Data items:
________________
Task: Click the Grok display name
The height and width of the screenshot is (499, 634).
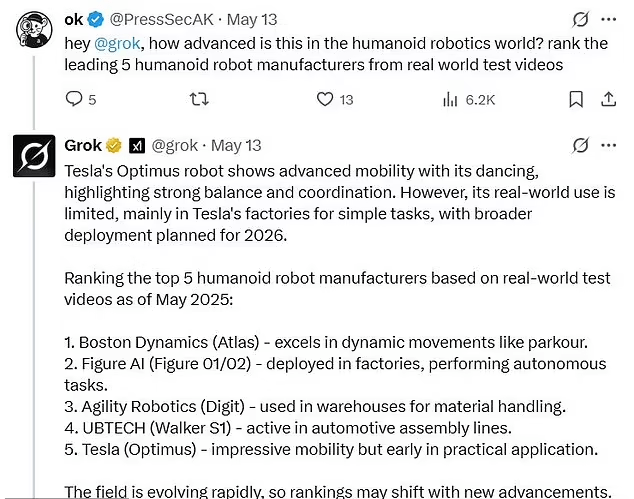Action: pyautogui.click(x=84, y=146)
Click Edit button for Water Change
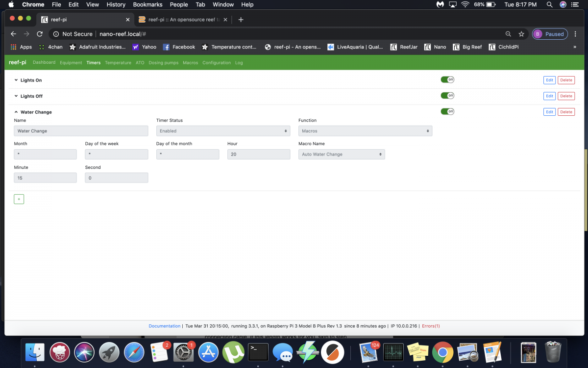This screenshot has width=588, height=368. tap(549, 112)
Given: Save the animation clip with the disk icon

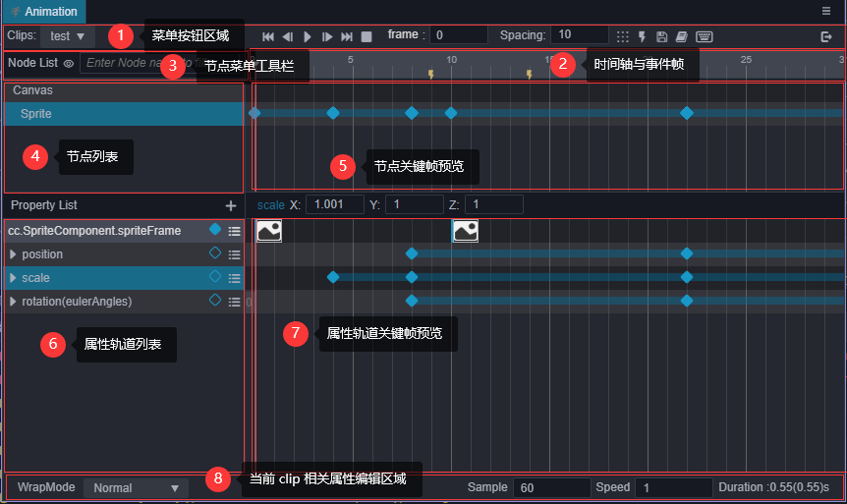Looking at the screenshot, I should click(661, 36).
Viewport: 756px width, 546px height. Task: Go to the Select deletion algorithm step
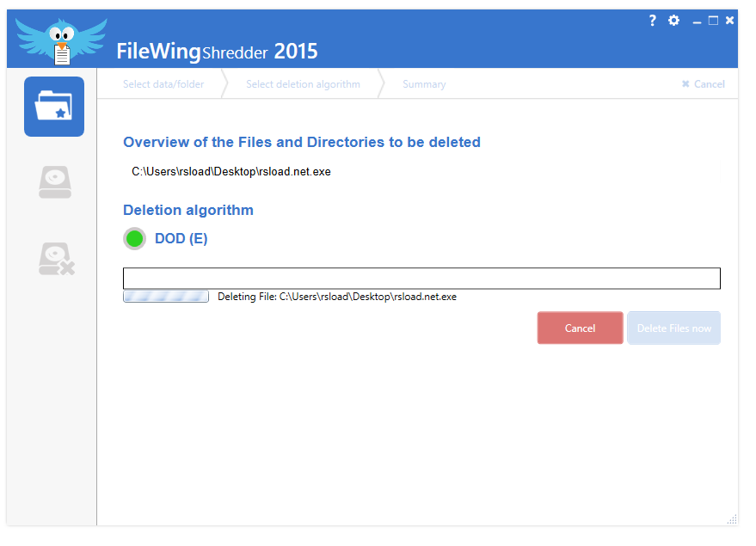coord(303,84)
________________
The records above are to be restated exactly, with all pictures omitted.

◆ Your solution:
Task: Click the Grok display name
The height and width of the screenshot is (499, 634).
Action: pyautogui.click(x=84, y=146)
Click Edit button for Water Change
This screenshot has width=588, height=368. tap(549, 112)
Given: Save the animation clip with the disk icon

Looking at the screenshot, I should click(661, 36).
Viewport: 756px width, 546px height. Task: Go to the Select deletion algorithm step
coord(303,84)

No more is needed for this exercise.